Matrix metalloproteinases are a family of enzymes that altogether degrade almost all constituents of the extracellular matrix including collagens, laminin, elastin and fibronectin. Therefore, they are highly involved in the remodelling of the extracelluar matrix during embryogenesis, growth and development, and repair of tissues. Otherwise dysregulated proteolytic activity of matrix metalloproteinases is a key feature of a variety of diseases encompassing rheumatoid arthritis, multiple sclerosis, liver fibrosis, parodontosis, tumor formation and metastasis.
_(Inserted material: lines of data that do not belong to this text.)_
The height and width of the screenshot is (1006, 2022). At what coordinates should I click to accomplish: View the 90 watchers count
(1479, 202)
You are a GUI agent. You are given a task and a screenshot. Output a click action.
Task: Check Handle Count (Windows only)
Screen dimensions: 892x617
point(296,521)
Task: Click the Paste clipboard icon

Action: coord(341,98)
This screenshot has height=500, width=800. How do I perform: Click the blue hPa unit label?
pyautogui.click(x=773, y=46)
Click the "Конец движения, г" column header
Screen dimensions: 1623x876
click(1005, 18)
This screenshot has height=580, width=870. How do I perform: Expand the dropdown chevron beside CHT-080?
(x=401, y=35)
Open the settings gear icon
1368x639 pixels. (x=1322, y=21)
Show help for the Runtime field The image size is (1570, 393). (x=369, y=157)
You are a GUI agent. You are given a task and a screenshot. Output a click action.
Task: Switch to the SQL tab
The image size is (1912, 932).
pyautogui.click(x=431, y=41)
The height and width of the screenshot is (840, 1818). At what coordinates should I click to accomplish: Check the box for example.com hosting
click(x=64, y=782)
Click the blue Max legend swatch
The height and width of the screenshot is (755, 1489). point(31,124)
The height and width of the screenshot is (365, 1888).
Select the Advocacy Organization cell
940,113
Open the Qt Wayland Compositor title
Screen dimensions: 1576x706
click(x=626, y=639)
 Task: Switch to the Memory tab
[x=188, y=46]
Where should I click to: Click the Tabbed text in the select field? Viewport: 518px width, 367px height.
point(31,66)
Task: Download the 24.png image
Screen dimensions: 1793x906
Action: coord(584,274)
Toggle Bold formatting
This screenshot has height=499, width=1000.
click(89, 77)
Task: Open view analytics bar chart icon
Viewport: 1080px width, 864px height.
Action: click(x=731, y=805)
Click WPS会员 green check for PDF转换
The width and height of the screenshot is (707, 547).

In physiological processes the matrix metalloproteinases are precisely regulated by gene expression, secretion and activation of proenzymes and inhibition by their endogenous inhibitors, the tissue inhibitors of metalloproteinases (TIMPs). These proteins control the activation of the zymogens, especially of progelatinases, and the proteolytic activity of the mature enzymes. Besides ternary and quaternary complexes of gelatinases the typical complex between a matrix metalloproteinase and a TIMP is bimolecular and leads to a high affinity, quasi irreversible inhibition of the enzyme. Within the last few years several three-dimensional structures of MMPs and MMP-inhibitor complexes have been determined showing the polypeptide fold, domain organization, the architecture of the active site and binding modes of TIMPs and synthetic inhibitors. Based on these structural data enzyme kinetics and biomolecular analysis have clarified structure-funcion correlations of activation, proteolytic activity and inhibition by TIMPs.